Noch heute verschweigen Leute diesen Kino-Besuch

Für Heiz war es als junger Bursche vor allem der Reiz, «Sachen zu sehen, von denen wir keine Ahnung hatten». Für Marlies Pfendsack, damals mit 23 Jahren frisch verheiratet, war der Filmbesuch aber auch eine Art «revolutionärer Akt». «Wir hatten damals noch kein Frauenstimmrecht. Und der Film zeigte, dass auch Frauen etwas empfinden sollen im Sexualleben. Das war neu, und das haben wir in unserem Alter nachher diskutiert.»

Inzwischen ist die Aufregung um diesen Film natürlich längst verschwunden. Aus heutiger Sicht sind denn auch die Szenen aus Kolles Werk mehr belustigend als erotisch aufgeladen.

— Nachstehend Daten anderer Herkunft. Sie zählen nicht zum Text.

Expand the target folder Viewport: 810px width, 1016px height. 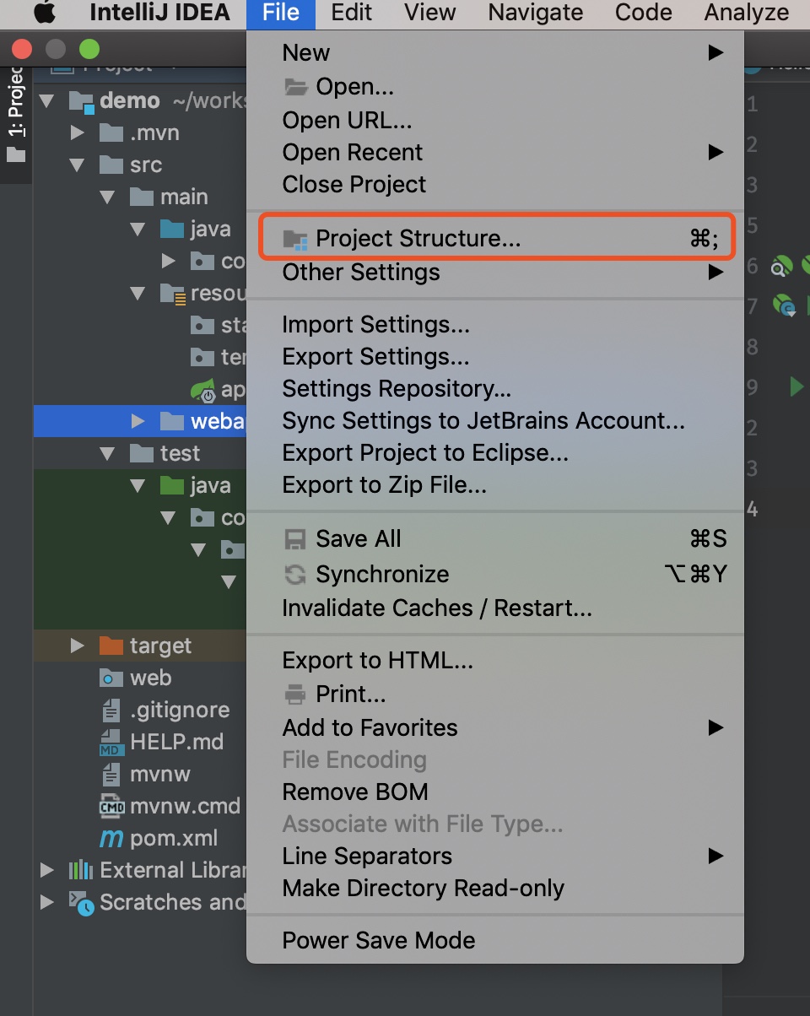(x=77, y=646)
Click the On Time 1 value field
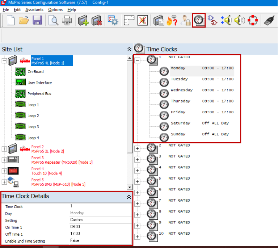 pos(100,227)
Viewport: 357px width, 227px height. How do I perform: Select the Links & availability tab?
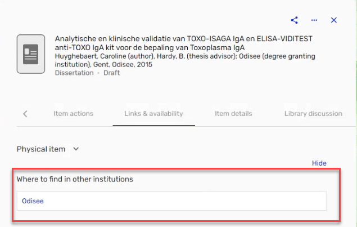coord(153,114)
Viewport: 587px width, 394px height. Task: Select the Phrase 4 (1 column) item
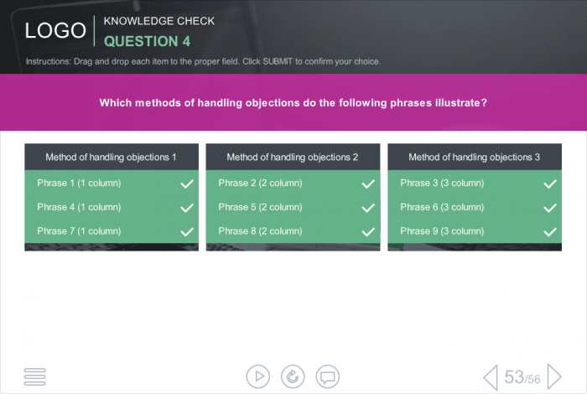coord(112,207)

Trotzdem: Offenbar war der gesellschaftliche Druck 1968 wirklich gross. Martin Heiz erzählt: «Ich habe verschiedene Zeitzeugen kontaktiert, damit sie über diese Zeit erzählen. Aber ich war erstaunt: Viele wollen noch heute nicht darüber reden, dass sie damals diesen Film gesehen haben.»